Project 9. Development of Tissue Sampling Devices for Assembling Skin Constructs for Regenerating Skin

Faculty Mentor: Professor Walfre Franco

Despite decades of concerted efforts to develop alternatives, autologous skin grafting remains the gold standard for wound repair. Still, it comes with the cost of substantial and often permanent donor-site morbidity. Full-thickness skin tissue micro-grafts can be extracted with minimal donor site morbidity. Can skin be copied if we extract full-thickness skin micro grafts from a donor site, insert them into an optimized scaffold, and graft the skin copy? This project focuses on developing tissue sampling devices for assembling skin constructs for regenerating skin. Students will learn about device design, prototyping, and testing of functional blocks. Students will assist with developing skin grafting devices by using computer-aided design software, additive manufacturing, or 3D printing, among other fabrication methods.
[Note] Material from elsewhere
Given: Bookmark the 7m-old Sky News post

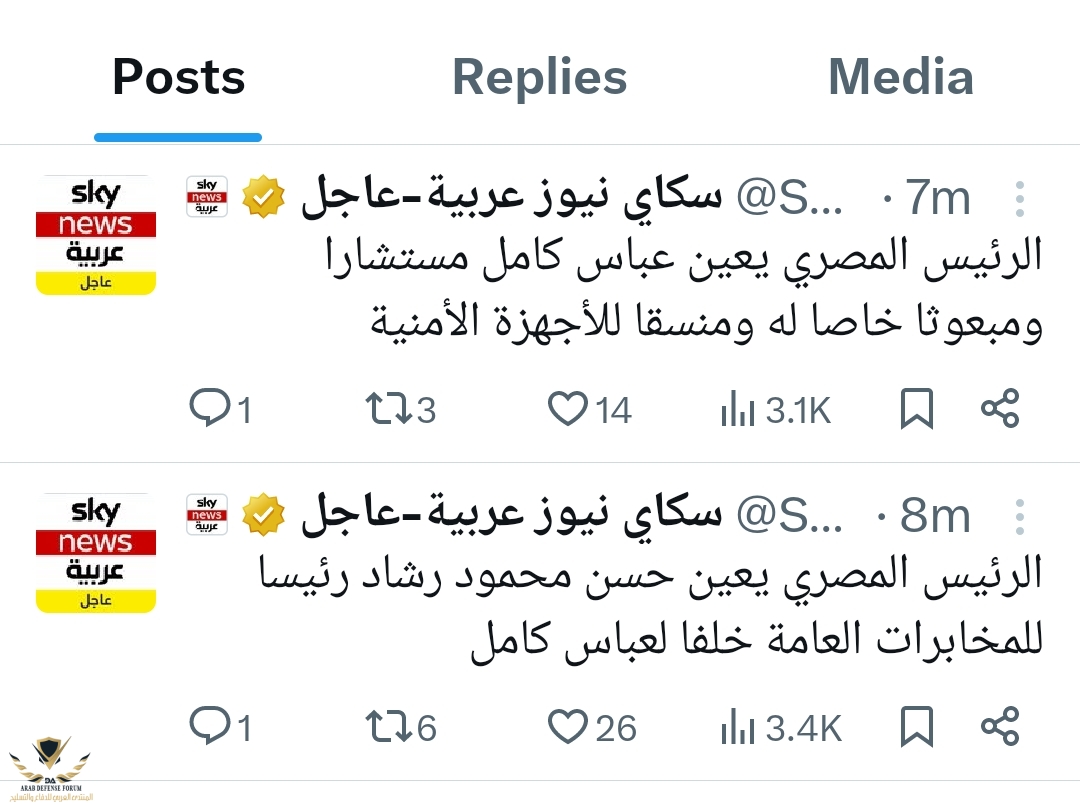Looking at the screenshot, I should coord(917,409).
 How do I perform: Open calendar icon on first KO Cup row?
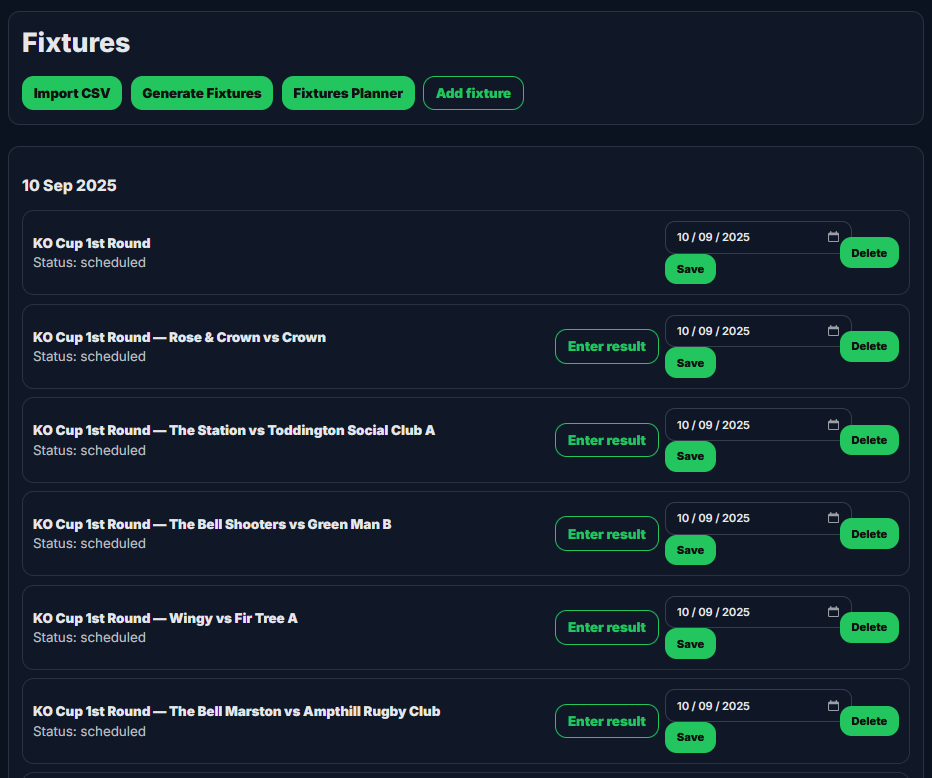(x=833, y=237)
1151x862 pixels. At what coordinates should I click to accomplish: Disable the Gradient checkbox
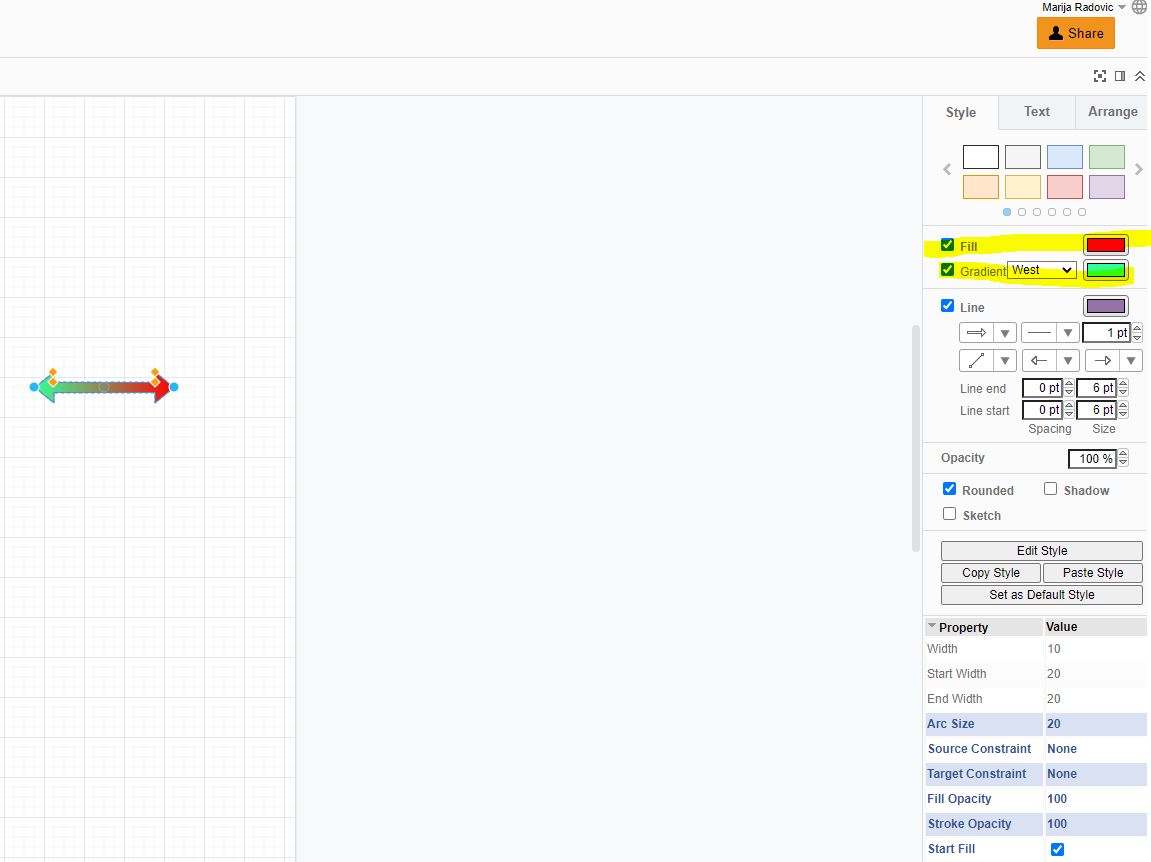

Project 10. Development of Systems and Methods for Continuous Noninvasive Monitoring of Cellular Oxygen Utilization

Faculty Mentor: Professor Walfre Franco

More than half of all hospital deaths are caused by sepsis, and patients who die of sepsis succumb to the ensuing multiorgan failure. As oxygen utilization in a cell becomes deficient, changes in mitochondrial redox state precede cellular, tissue, and organ function changes. Mitochondrial damage occurs during sepsis, such as the impairment of oxygen extraction and utilization, and the severity of mitochondrial dysfunction has been shown to correlate with increased patient mortality. Therefore, a significant need exists for methods to evaluate mitochondrial utilization of oxygen continuously. This project focuses on developing optical, acoustic, and machine-learning systems and methods for continuous noninvasive monitoring and real-time analysis of cellular oxygen utilization. Students will help develop computer algorithms and photoacoustic methods for quantifying and analyzing variations in the optical environment of tissues. Students will learn about computational modeling, machine learning, and how light is used to measure tissue oxygenation and could be used to measure oxygen consumption.